Global equities, the euro and oil and copper all initially gained after Greek Prime Minister Lucas Papademos raised hopes of a deal this week to avoid a debt default and Luxembourg's Finance Minister Luc Frieden said Greece and private creditors were close to a debt deal.
US gasoline and heating oil futures, with February contracts set to expire on Tuesday, were supported by the threat of a US refinery workers' strike. Contract talks continued ahead of a midnight Wednesday deadline that could to shut 6 percent of US refining capacity.
Wall Street equities and oil prices were pressured by data showing US home prices fell more than expected in November, consumer confidence soured in January and slower growth in the Midwest in January. Brent March crude was up 53 cents at $111.28 a barrel at 1:28 pm EST (1828 GMT), having pulled back after jumping $3.15 to an intraday peak of $113.90.
Brokers said early volatility and part of the $3 jump resulted from computer-driven trading, with a surge in volume when the Brent market went through a key buying level, triggering a large buy order. Brent remained on pace to post a monthly gain of more than 3 percent, strongest percentage rise since front-month Brent rose 6.6 percent in October, according to Reuters data.

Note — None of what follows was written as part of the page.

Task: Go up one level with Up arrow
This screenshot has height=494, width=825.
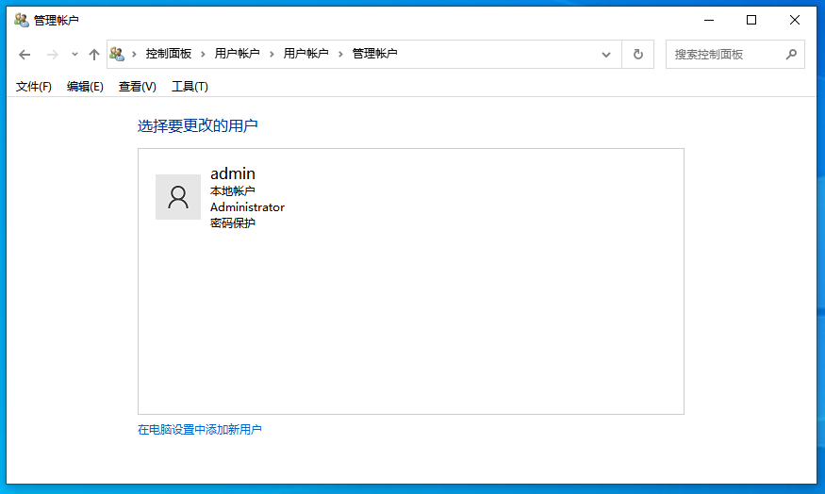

US March crude was up 1 cent at $98.79 a barrel, after jumping to $101.29 and needing to close above $98.83 in order to post a monthly gain. "We've heard this out of Greece and the euro zone before and after the weak US data it just wasn't enough to keep oil at the early highs," said Dan Flynn, analyst at PFGBest Research in Chicago.
Iran's dispute with the West over its nuclear program and whether or not Tehran is engaged in making atomic weapons continues to attract market players' focus. The completed talks with UN's International Atomic Energy Agency came after the IAEA inspectors started Saturday and an unnamed source quoted by the Fars news agency said the two sides agreed to continue talks. The US CIA director told a Senate committee on Tuesday that rival Opec-member Saudi Arabia's oil production appears to be ramping up and can fill some of the shortfall caused by sanctions on Iranian exports. Also, current sanctions appear to be biting much more in recent weeks.
The US Senate Banking Committee plans to vote on a new round of sanctions targeting Iran's energy sector. The package comes on the heels of new banking sanctions that the Obama administration is only beginning to implement as well as tough new embargos by European nations.
"Iran will make sure we see more upside than downside," said Jeremy Friesen, a commodity strategist at Societe Generale. US crude oil inventories were expected to have increased last week on recovering imports, a preliminary Reuters survey of analysts on Monday showed. Distillate stocks were expected to be lower, while gasoline inventories rose, the survey said.